Monique Barbut envisage de mobiliser l’épargne des Français pour le climat

La ministre de la Transition écologique, Monique Barbut, a exprimé son souhait de financer l’adaptation au changement climatique en mobilisant l’épargne des Français. Dans un entretien accordé à Libération, elle a abordé cette idée novatrice tout en évoquant sa position au sein du gouvernement.

EN BREF

  • Monique Barbut propose de financer l’adaptation au changement climatique via l’épargne des Français.
  • Elle reste au gouvernement malgré une démission initialement annoncée.
  • La ministre se concentre sur trois priorités : adaptation, forêt et santé environnementale.

Lors de cet entretien, Monique Barbut a déclaré : « Je peux me sentir plus fragile mais pas fragilisée. Les articles publiés dans la presse cet été ne viennent pas que des oppositions… Je ne suis pas dupe. Certains aimeraient que je ne sois plus là. Il faudra encore me supporter. » Cette déclaration fait écho à sa récente annonce de démission suite à l’adoption d’une loi qu’elle contestait, mais elle a finalement décidé de rester en poste, obtenant des garanties sur des sujets qui lui tiennent à cœur.
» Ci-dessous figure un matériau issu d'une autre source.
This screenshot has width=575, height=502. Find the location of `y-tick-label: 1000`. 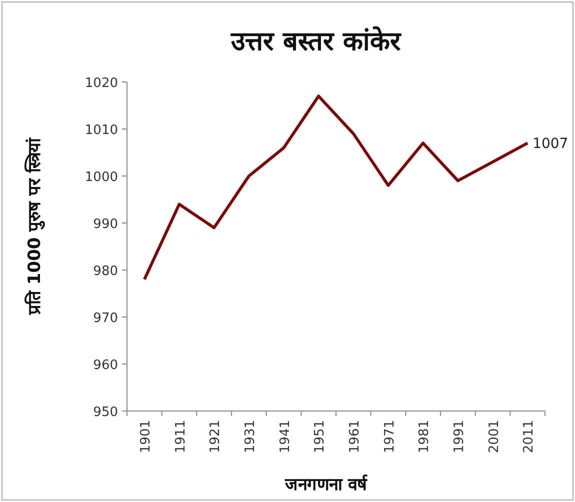

y-tick-label: 1000 is located at coordinates (101, 178).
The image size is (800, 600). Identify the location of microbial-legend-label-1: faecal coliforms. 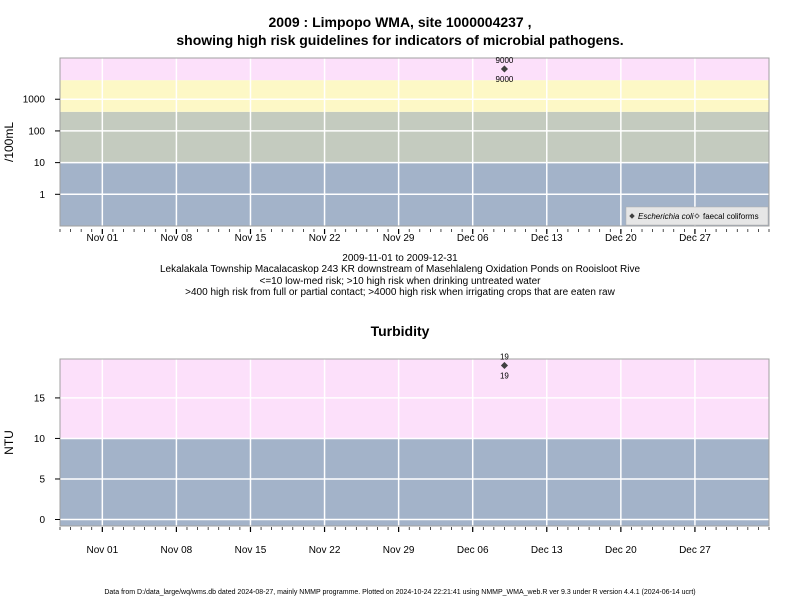
(731, 216).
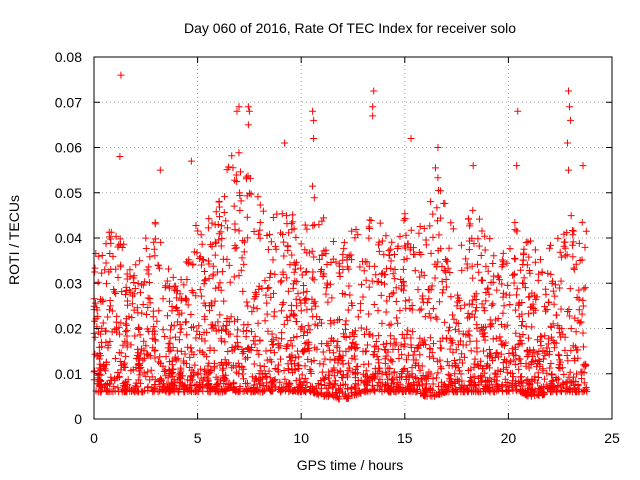 The width and height of the screenshot is (640, 480). Describe the element at coordinates (509, 438) in the screenshot. I see `x-tick-label: 20` at that location.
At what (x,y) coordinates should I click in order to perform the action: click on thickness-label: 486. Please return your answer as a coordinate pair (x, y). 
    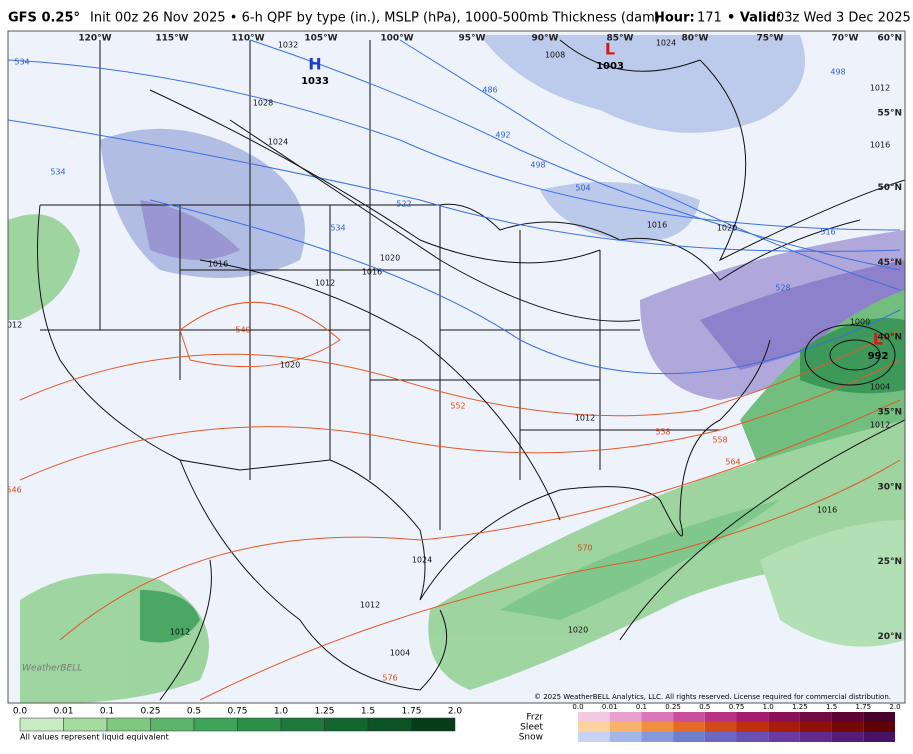
    Looking at the image, I should click on (490, 90).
Les priorités de Monique Barbut sont claires. Elle a souligné : « J’ai trois grandes priorités : l’adaptation, la forêt et la santé environnementale sur lesquelles j’ai fait et ferai des propositions. Tant que ces sujets avancent, la question de mon avenir au gouvernement ne se pose pas. »

Le Premier ministre Sébastien Lecornu a récemment chargé Madame Barbut de lui soumettre d’ici octobre de nouvelles mesures pour « accélérer » la mise en œuvre du Plan national d’adaptation au changement climatique. Ce plan, essentiel face aux crises environnementales croissantes, est devenu un enjeu majeur pour le gouvernement français.

Concernant le financement de ces initiatives, Monique Barbut a évoqué la possibilité de recourir à la Caisse des dépôts pour mobiliser l’épargne des Français. Elle a déclaré : « Pour ce qui est du financement, les ressources de l’État étant ce qu’elles sont, je voudrais creuser la piste d’un financement via la Caisse des dépôts issu de l’épargne des Français. » Cette proposition pourrait représenter un tournant dans la manière dont la France envisage le financement de ses politiques environnementales.

En parallèle, elle a mentionné un autre sujet de préoccupation : le cadmium, un métal lourd toxique. Le gouvernement prépare un décret visant à réduire sa présence dans les engrais phosphatés. Monique Barbut a proposé de fixer une norme maximale de 20 milligrammes par kilogramme à horizon 2030, alors que la norme actuelle est de 90 mg/kg. Ce changement serait une avancée significative pour la santé publique et l’environnement.

Enfin, elle a commenté les récentes décisions du Conseil constitutionnel concernant la loi d’urgence agricole, saluant des clarifications jugées « utiles ». Elle a également rassuré sur la nécessité de respecter l’intégrité scientifique des décisions prises par l’Anses, l’agence nationale de sécurité sanitaire.

Monique Barbut se positionne ainsi comme une figure centrale dans la lutte contre le changement climatique en France, en proposant des solutions innovantes tout en affirmant sa volonté de rester au cœur du débat politique sur ces enjeux cruciaux.

Au-delà des défis immédiats, ces propositions témoignent d’une volonté de réformer en profondeur la manière dont la France aborde ses engagements environnementaux. L’épargne des Français pourrait devenir un levier essentiel pour répondre aux crises climatiques de demain.